=== DATA EXTRACTS ===

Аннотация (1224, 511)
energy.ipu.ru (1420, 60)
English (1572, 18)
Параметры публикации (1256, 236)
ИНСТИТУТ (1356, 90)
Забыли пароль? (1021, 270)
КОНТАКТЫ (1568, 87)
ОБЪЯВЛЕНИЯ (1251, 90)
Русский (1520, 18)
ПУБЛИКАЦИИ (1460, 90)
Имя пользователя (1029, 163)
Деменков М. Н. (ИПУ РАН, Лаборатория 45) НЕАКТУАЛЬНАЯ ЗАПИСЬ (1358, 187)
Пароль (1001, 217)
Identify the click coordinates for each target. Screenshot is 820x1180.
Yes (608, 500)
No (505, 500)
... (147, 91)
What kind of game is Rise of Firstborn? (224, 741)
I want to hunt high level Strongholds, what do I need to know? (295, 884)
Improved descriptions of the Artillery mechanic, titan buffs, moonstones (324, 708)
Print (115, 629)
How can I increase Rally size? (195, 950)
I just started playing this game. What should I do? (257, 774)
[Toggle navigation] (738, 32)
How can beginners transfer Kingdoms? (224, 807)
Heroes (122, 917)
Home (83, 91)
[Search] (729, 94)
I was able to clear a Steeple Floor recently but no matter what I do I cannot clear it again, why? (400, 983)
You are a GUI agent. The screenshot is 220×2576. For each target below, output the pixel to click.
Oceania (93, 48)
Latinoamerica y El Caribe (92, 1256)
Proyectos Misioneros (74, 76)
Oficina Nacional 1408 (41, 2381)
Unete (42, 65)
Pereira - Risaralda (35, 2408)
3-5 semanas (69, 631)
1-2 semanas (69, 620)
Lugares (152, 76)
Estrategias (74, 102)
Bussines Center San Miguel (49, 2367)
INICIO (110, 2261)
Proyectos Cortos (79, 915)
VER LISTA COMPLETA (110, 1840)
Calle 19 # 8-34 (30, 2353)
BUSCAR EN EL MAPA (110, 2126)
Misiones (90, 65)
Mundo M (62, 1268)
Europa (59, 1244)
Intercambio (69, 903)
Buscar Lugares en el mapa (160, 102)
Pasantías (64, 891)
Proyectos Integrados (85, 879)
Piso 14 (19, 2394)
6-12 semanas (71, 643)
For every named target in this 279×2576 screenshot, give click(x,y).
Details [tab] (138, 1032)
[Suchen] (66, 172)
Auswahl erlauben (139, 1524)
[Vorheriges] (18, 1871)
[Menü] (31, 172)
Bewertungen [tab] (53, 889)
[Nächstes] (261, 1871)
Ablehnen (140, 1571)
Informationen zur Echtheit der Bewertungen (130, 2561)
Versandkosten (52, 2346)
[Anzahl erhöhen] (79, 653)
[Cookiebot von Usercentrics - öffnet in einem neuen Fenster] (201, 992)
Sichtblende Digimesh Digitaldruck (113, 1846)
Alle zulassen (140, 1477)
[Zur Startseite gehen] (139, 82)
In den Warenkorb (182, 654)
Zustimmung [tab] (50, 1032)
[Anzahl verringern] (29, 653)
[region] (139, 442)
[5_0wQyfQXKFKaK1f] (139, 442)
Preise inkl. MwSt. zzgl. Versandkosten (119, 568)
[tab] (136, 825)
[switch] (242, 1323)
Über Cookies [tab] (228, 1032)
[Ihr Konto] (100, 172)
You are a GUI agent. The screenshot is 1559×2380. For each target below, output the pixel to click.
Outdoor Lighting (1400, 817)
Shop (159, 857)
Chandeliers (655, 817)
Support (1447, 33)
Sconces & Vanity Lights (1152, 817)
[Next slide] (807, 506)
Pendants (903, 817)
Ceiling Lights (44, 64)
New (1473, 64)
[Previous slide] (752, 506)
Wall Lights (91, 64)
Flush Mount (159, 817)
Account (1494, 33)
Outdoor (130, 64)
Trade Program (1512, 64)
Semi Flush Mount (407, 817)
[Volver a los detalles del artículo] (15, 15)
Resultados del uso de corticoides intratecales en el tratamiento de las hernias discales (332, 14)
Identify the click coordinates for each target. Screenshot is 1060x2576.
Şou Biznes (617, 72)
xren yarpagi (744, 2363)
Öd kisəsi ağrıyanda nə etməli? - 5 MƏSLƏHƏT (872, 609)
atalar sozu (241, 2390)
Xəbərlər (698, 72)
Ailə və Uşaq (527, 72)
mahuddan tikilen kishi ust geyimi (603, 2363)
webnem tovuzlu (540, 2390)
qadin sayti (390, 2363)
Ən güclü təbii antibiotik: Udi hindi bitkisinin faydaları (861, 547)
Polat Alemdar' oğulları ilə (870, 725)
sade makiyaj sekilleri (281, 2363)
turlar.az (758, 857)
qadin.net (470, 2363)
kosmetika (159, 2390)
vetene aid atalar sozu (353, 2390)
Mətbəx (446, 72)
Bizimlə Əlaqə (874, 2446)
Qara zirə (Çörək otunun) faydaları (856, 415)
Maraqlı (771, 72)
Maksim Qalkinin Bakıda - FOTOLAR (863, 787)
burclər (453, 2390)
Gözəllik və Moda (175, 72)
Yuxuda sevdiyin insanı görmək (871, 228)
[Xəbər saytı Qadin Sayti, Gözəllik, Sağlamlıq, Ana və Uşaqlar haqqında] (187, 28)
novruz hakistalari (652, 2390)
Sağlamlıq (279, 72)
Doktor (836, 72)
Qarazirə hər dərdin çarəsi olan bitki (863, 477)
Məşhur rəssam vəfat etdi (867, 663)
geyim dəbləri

===

[TASK DIRECTIONS]: Transcribe the data above exactly as it reads.

[SOLUTION FOR THIS EXERCISE]:
Аннотация (1224, 511)
energy.ipu.ru (1420, 60)
English (1572, 18)
Параметры публикации (1256, 236)
ИНСТИТУТ (1356, 90)
Забыли пароль? (1021, 270)
КОНТАКТЫ (1568, 87)
ОБЪЯВЛЕНИЯ (1251, 90)
Русский (1520, 18)
ПУБЛИКАЦИИ (1460, 90)
Имя пользователя (1029, 163)
Деменков М. Н. (ИПУ РАН, Лаборатория 45) НЕАКТУАЛЬНАЯ ЗАПИСЬ (1358, 187)
Пароль (1001, 217)
Identify the click coordinates for each target. Screenshot is 820x1180.
Yes (608, 500)
No (505, 500)
... (147, 91)
What kind of game is Rise of Firstborn? (224, 741)
I want to hunt high level Strongholds, what do I need to know? (295, 884)
Improved descriptions of the Artillery mechanic, titan buffs, moonstones (324, 708)
Print (115, 629)
How can I increase Rally size? (195, 950)
I just started playing this game. What should I do? (257, 774)
[Toggle navigation] (738, 32)
How can beginners transfer Kingdoms? (224, 807)
Heroes (122, 917)
Home (83, 91)
[Search] (729, 94)
I was able to clear a Steeple Floor recently but no matter what I do I cannot clear it again, why? (400, 983)
You are a GUI agent. The screenshot is 220×2576. For each target below, output the pixel to click.
Oceania (93, 48)
Latinoamerica y El Caribe (92, 1256)
Proyectos Misioneros (74, 76)
Oficina Nacional 1408 (41, 2381)
Unete (42, 65)
Pereira - Risaralda (35, 2408)
3-5 semanas (69, 631)
1-2 semanas (69, 620)
Lugares (152, 76)
Estrategias (74, 102)
Bussines Center San Miguel (49, 2367)
INICIO (110, 2261)
Proyectos Cortos (79, 915)
VER LISTA COMPLETA (110, 1840)
Calle 19 # 8-34 (30, 2353)
BUSCAR EN EL MAPA (110, 2126)
Misiones (90, 65)
Mundo M (62, 1268)
Europa (59, 1244)
Intercambio (69, 903)
Buscar Lugares en el mapa (160, 102)
Pasantías (64, 891)
Proyectos Integrados (85, 879)
Piso 14 (19, 2394)
6-12 semanas (71, 643)
For every named target in this 279×2576 screenshot, give click(x,y).
Details [tab] (138, 1032)
[Suchen] (66, 172)
Auswahl erlauben (139, 1524)
[Vorheriges] (18, 1871)
[Menü] (31, 172)
Bewertungen [tab] (53, 889)
[Nächstes] (261, 1871)
Ablehnen (140, 1571)
Informationen zur Echtheit der Bewertungen (130, 2561)
Versandkosten (52, 2346)
[Anzahl erhöhen] (79, 653)
[Cookiebot von Usercentrics - öffnet in einem neuen Fenster] (201, 992)
Sichtblende Digimesh Digitaldruck (113, 1846)
Alle zulassen (140, 1477)
[Zur Startseite gehen] (139, 82)
In den Warenkorb (182, 654)
Zustimmung [tab] (50, 1032)
[Anzahl verringern] (29, 653)
[region] (139, 442)
[5_0wQyfQXKFKaK1f] (139, 442)
Preise inkl. MwSt. zzgl. Versandkosten (119, 568)
[tab] (136, 825)
[switch] (242, 1323)
Über Cookies [tab] (228, 1032)
[Ihr Konto] (100, 172)
You are a GUI agent. The screenshot is 1559×2380. For each target below, output the pixel to click.
Outdoor Lighting (1400, 817)
Shop (159, 857)
Chandeliers (655, 817)
Support (1447, 33)
Sconces & Vanity Lights (1152, 817)
[Next slide] (807, 506)
Pendants (903, 817)
Ceiling Lights (44, 64)
New (1473, 64)
[Previous slide] (752, 506)
Wall Lights (91, 64)
Flush Mount (159, 817)
Account (1494, 33)
Outdoor (130, 64)
Trade Program (1512, 64)
Semi Flush Mount (407, 817)
[Volver a los detalles del artículo] (15, 15)
Resultados del uso de corticoides intratecales en el tratamiento de las hernias discales (332, 14)
Identify the click coordinates for each target. Screenshot is 1060x2576.
Şou Biznes (617, 72)
xren yarpagi (744, 2363)
Öd kisəsi ağrıyanda nə etməli? - 5 MƏSLƏHƏT (872, 609)
atalar sozu (241, 2390)
Xəbərlər (698, 72)
Ailə və Uşaq (527, 72)
mahuddan tikilen kishi ust geyimi (603, 2363)
webnem tovuzlu (540, 2390)
qadin sayti (390, 2363)
Ən güclü təbii antibiotik: Udi hindi bitkisinin faydaları (861, 547)
Polat Alemdar' oğulları ilə (870, 725)
sade makiyaj sekilleri (281, 2363)
turlar.az (758, 857)
qadin.net (470, 2363)
kosmetika (159, 2390)
vetene aid atalar sozu (353, 2390)
Mətbəx (446, 72)
Bizimlə Əlaqə (874, 2446)
Qara zirə (Çörək otunun) faydaları (856, 415)
Maraqlı (771, 72)
Maksim Qalkinin Bakıda - FOTOLAR (863, 787)
burclər (453, 2390)
Gözəllik və Moda (175, 72)
Yuxuda sevdiyin insanı görmək (871, 228)
[Xəbər saytı Qadin Sayti, Gözəllik, Sağlamlıq, Ana və Uşaqlar haqqında] (187, 28)
novruz hakistalari (652, 2390)
Sağlamlıq (279, 72)
Doktor (836, 72)
Qarazirə hər dərdin çarəsi olan bitki (863, 477)
Məşhur rəssam vəfat etdi (867, 663)
geyim dəbləri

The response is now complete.